On Saturday night the production did finally make it to stage. Mixing ballet, opera and theatre, it skips through Rudolf Nureyev’s story – from his time in Russia, through his defection to the West and to scenes in France, where he spent the latter part of his life and ultimately died. It has already been hailed as a creative triumph.

From a transvestite serenade in the Bois de Boulogne, through an orgy of leather-capped, bare-chested dancers, intimate diaries and a scene depicting Nureyev’s famous naked photoshoot with Richard Avedon, the production retains obvious shock value.

But there was also one clear absence from the old version of the production, seen in leaked rehearsal videos. In those videos, the most famous picture from Avedon’s photoshoot – Nureyev in full-frontal mode – was projected onto a large backdrop screen. Insiders reported that it was this detail that had proven to be the most controversial for authorities.

By Saturday, the 10-second scene had been cut – undermining the theatre’s narrative that politics had not played a role in the original cancellation.

Russia’s political elite seems far from united on the affair. The influential former deputy prime minister Alexei Kudrin and current presidential spokesman Dmitry Peskov were both in the audience and uttered words of support.

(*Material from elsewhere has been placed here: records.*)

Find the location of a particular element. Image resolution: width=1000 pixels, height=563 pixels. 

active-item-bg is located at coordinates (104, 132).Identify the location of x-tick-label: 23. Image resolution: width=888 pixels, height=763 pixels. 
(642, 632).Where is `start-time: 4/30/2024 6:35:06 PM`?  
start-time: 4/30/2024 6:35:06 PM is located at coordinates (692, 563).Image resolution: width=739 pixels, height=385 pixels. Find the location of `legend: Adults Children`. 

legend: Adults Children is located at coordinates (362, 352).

It was “unfair” that Serebrennikov was not present at his own premiere, Kudrin told journalists.

President Putin has made contradictory statements on Serebrennikov’s detention. At one point, he called investigators “fools”, but has since undone that statement by saying the case was about “serious economic crimes”.

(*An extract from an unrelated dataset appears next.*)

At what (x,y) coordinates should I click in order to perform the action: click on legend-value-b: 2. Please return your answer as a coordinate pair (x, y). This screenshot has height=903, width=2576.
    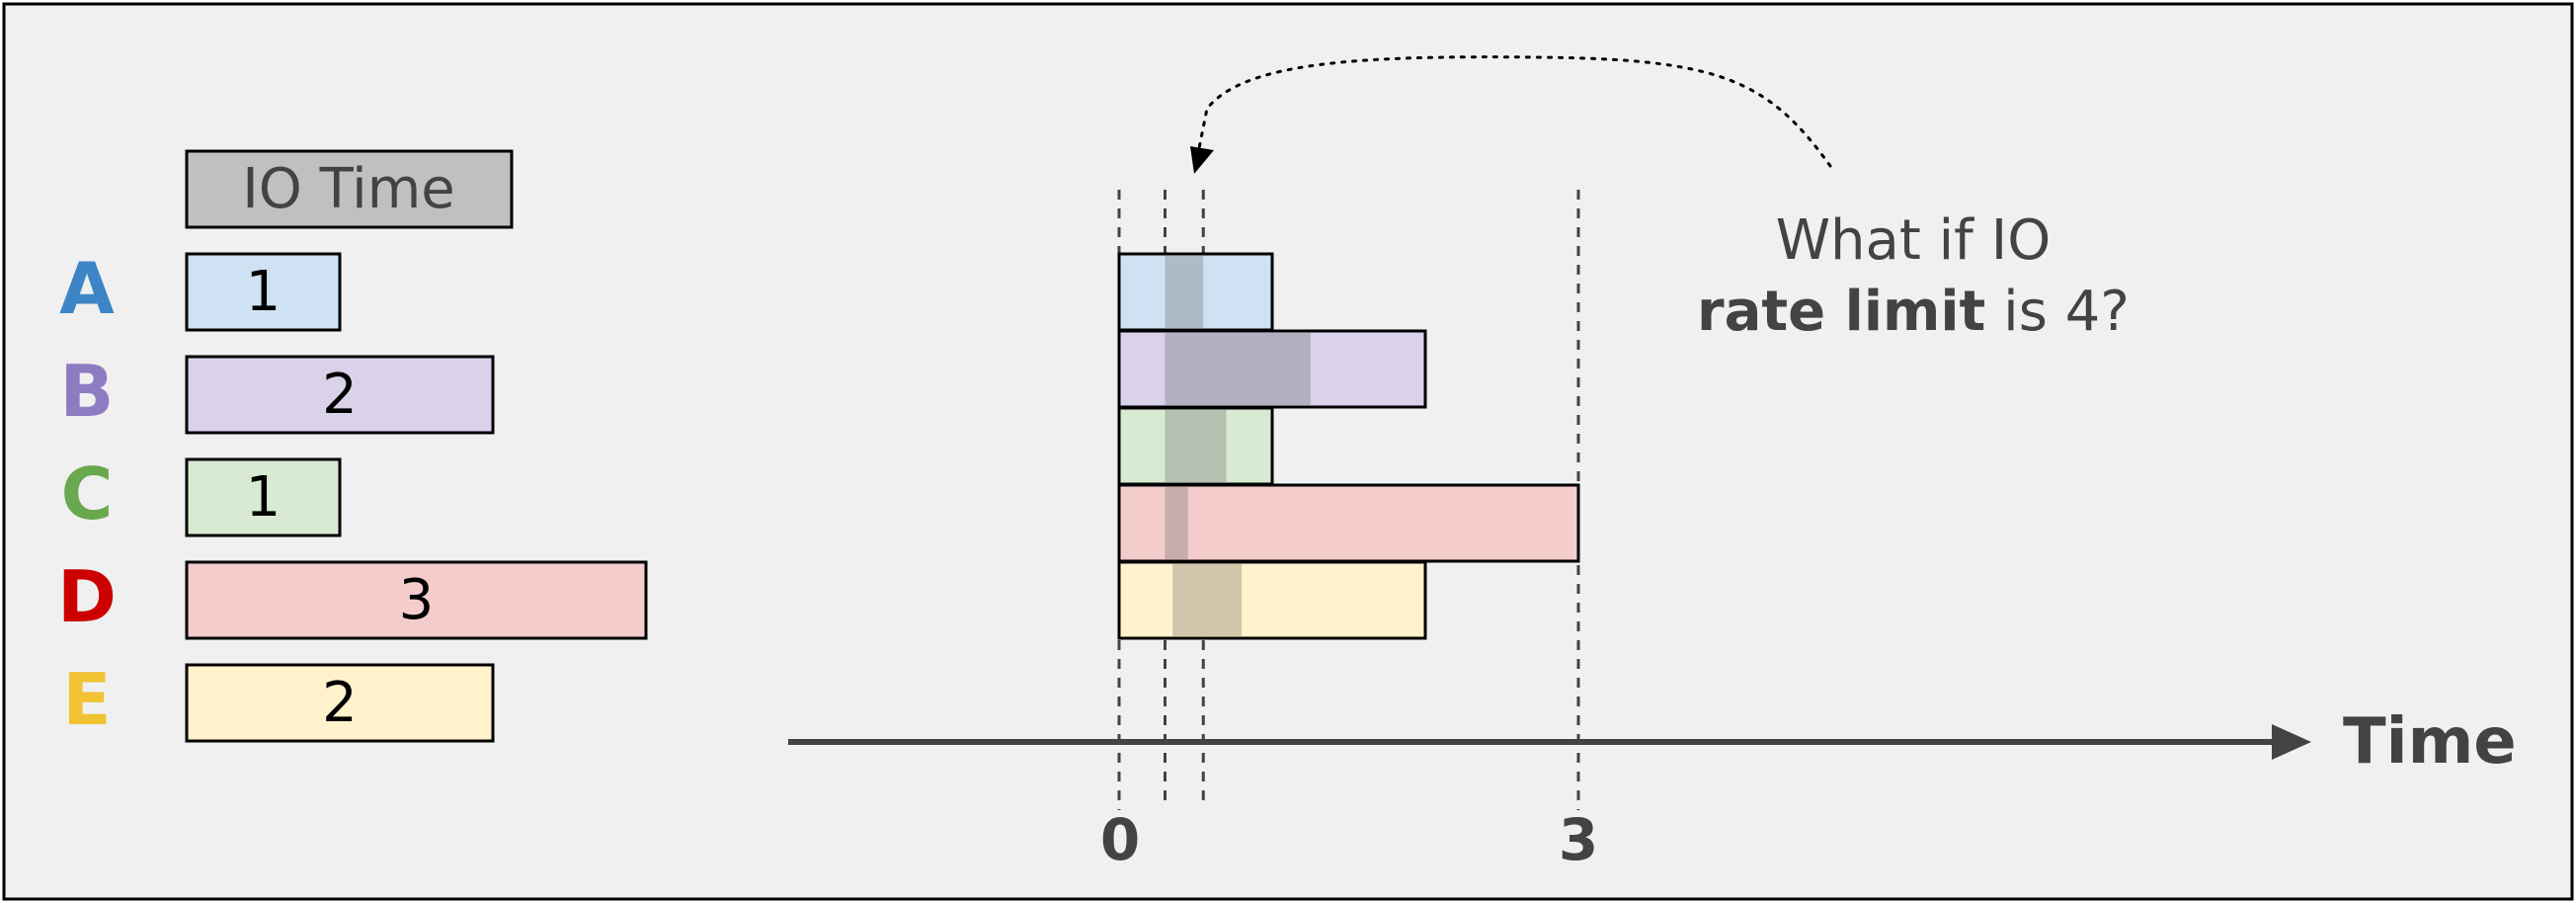
    Looking at the image, I should click on (340, 395).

According to the prominent rights activist and journalist Zoya Svetova, a delegation of “influential figures” has lobbied the President to release Serebrennikov. So far, those efforts have come to nothing.

“Putin has it in his mind that Serebrennikov is some petty criminal, and then there is all this gay stuff in the background,” Svetova told The Independent.

“There are absolutely no signs he’s about to pardon him.”